§ **Exercise objective**:
Copy the lines below verbatim. Begin with the first and end with the line containing "[Gehe zu (go to): _blank] (106, 465)".

§ **Material provided**:
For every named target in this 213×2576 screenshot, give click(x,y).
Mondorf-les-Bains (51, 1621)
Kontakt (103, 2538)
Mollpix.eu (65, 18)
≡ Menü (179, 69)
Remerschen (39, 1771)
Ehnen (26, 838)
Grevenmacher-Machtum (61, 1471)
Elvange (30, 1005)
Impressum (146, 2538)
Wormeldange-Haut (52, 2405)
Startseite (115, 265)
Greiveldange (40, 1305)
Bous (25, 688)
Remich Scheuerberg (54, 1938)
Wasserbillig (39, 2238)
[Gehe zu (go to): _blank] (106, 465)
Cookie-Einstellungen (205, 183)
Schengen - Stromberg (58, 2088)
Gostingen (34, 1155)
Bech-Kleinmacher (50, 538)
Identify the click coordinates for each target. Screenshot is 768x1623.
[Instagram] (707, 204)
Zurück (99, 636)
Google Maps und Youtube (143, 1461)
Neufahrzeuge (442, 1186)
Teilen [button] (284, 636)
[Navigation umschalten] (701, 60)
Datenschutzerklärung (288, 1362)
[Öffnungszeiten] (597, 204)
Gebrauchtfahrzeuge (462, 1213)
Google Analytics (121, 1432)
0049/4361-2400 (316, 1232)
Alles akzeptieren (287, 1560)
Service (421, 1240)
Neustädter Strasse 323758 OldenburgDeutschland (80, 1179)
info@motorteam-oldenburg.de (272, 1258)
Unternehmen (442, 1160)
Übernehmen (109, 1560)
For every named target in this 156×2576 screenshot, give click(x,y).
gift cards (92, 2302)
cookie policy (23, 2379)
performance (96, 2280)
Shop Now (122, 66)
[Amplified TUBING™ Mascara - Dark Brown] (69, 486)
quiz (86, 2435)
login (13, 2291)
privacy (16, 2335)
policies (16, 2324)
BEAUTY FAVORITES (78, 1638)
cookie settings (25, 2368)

§ **Problem solution**:
For every named target in this 213×2576 screenshot, give click(x,y).
Mondorf-les-Bains (51, 1621)
Kontakt (103, 2538)
Mollpix.eu (65, 18)
≡ Menü (179, 69)
Remerschen (39, 1771)
Ehnen (26, 838)
Grevenmacher-Machtum (61, 1471)
Elvange (30, 1005)
Impressum (146, 2538)
Wormeldange-Haut (52, 2405)
Startseite (115, 265)
Greiveldange (40, 1305)
Bous (25, 688)
Remich Scheuerberg (54, 1938)
Wasserbillig (39, 2238)
[Gehe zu (go to): _blank] (106, 465)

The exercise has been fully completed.